>>>

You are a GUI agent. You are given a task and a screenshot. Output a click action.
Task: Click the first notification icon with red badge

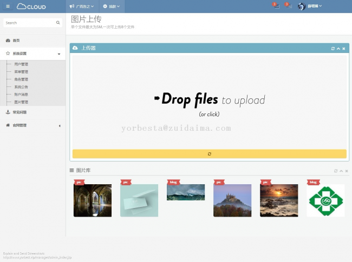(x=276, y=6)
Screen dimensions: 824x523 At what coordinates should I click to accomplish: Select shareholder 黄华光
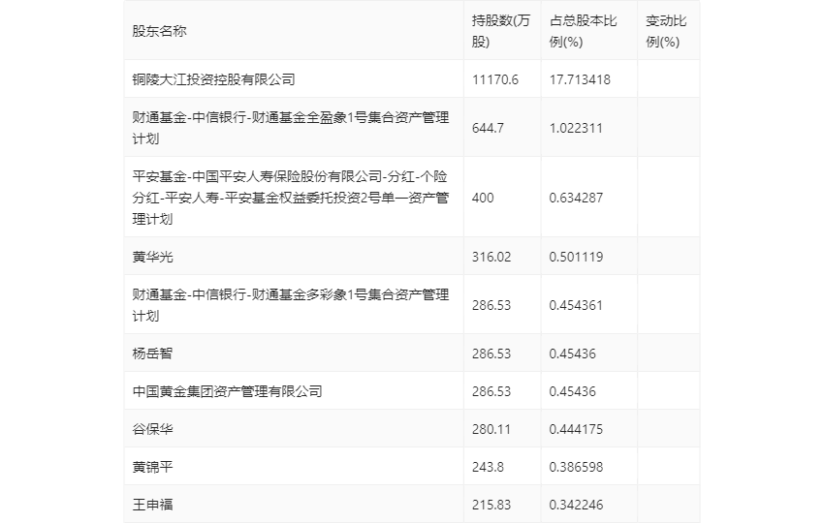click(x=152, y=257)
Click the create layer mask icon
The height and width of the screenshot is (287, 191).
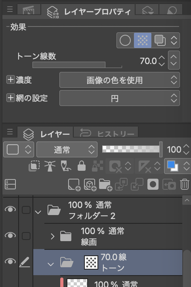pos(153,184)
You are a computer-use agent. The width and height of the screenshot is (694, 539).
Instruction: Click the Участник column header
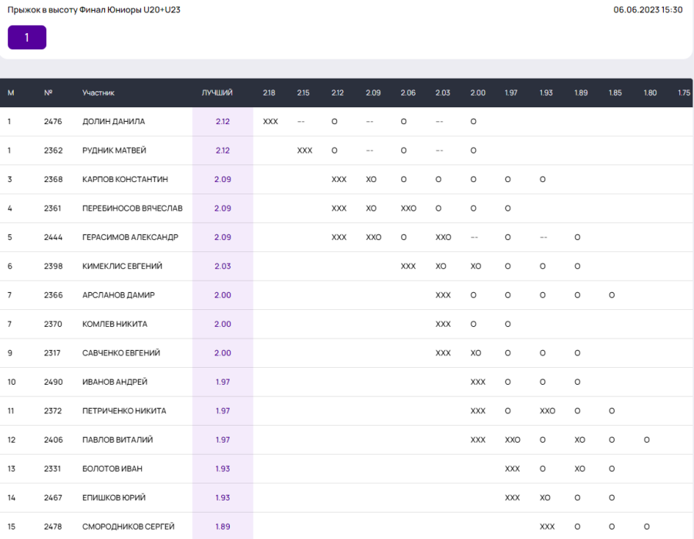pyautogui.click(x=99, y=93)
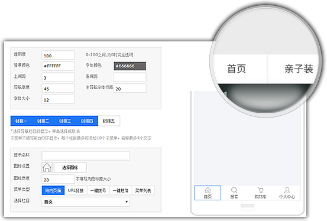This screenshot has height=221, width=327.
Task: Toggle 链接一 navigation link on
Action: [x=21, y=121]
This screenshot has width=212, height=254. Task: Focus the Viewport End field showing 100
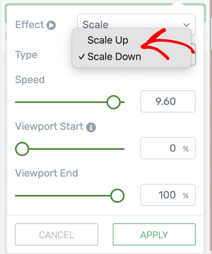point(168,195)
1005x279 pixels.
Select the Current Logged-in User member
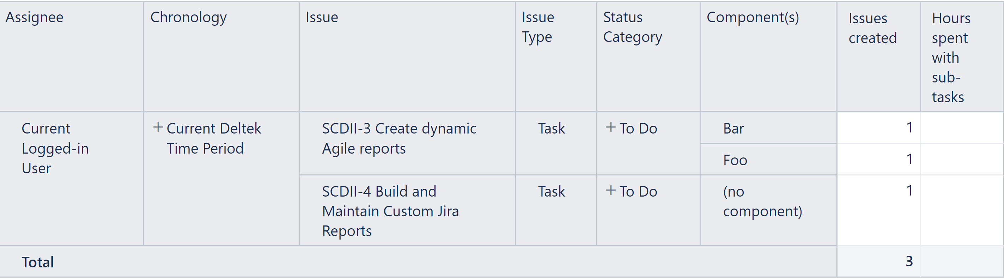(55, 148)
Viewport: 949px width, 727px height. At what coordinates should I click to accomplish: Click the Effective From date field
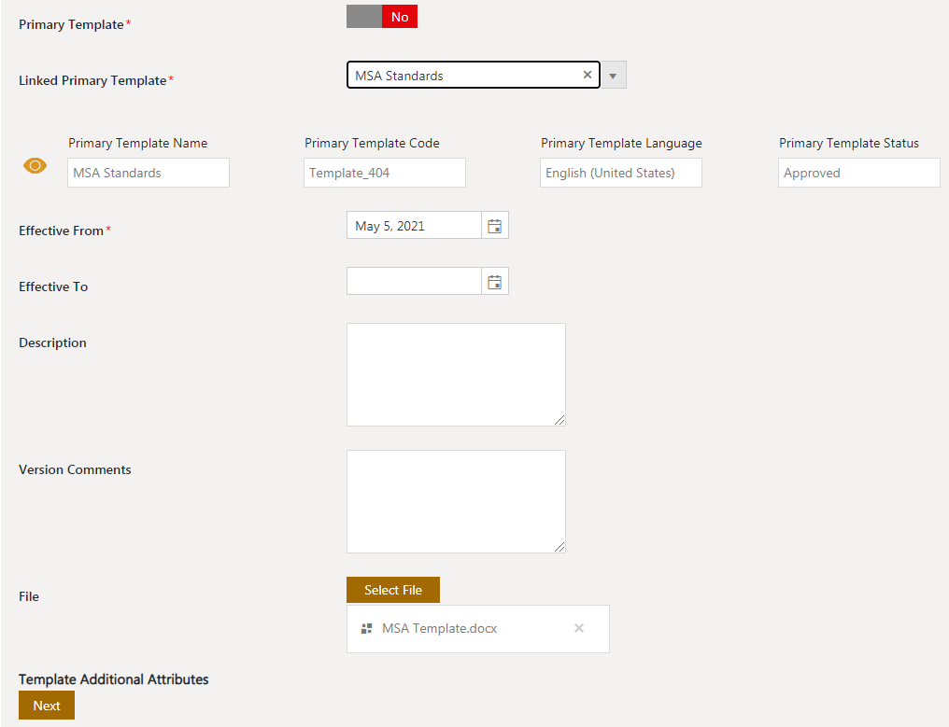pos(414,226)
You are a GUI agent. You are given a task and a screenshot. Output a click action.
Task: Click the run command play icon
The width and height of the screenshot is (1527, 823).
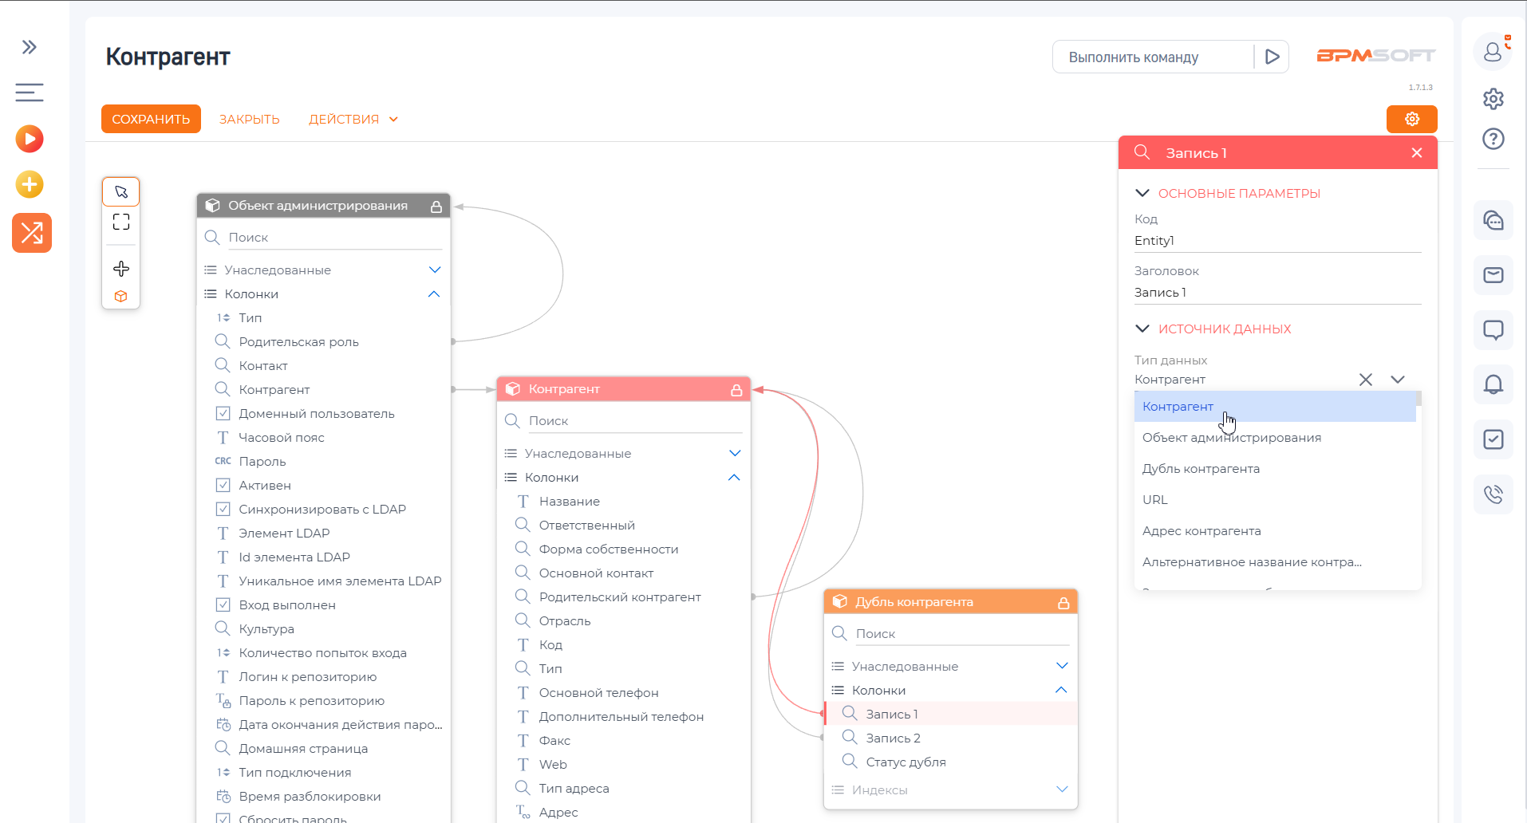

<<<

* [Exercise aim] Pictures are to be omitted. Output verbatim only the lines from the one holding "1005x279 pixels." through the end of the material, both included.

* [Response box]
1005x279 pixels.
Select the Current Logged-in User member
(55, 148)
Viewport: 949px width, 727px height. At what coordinates should I click to accomplish: Click the Effective From date field
pos(414,226)
You are a GUI agent. You are given a task and a screenshot. Output a click action.
Task: Click the run command play icon
The width and height of the screenshot is (1527, 823).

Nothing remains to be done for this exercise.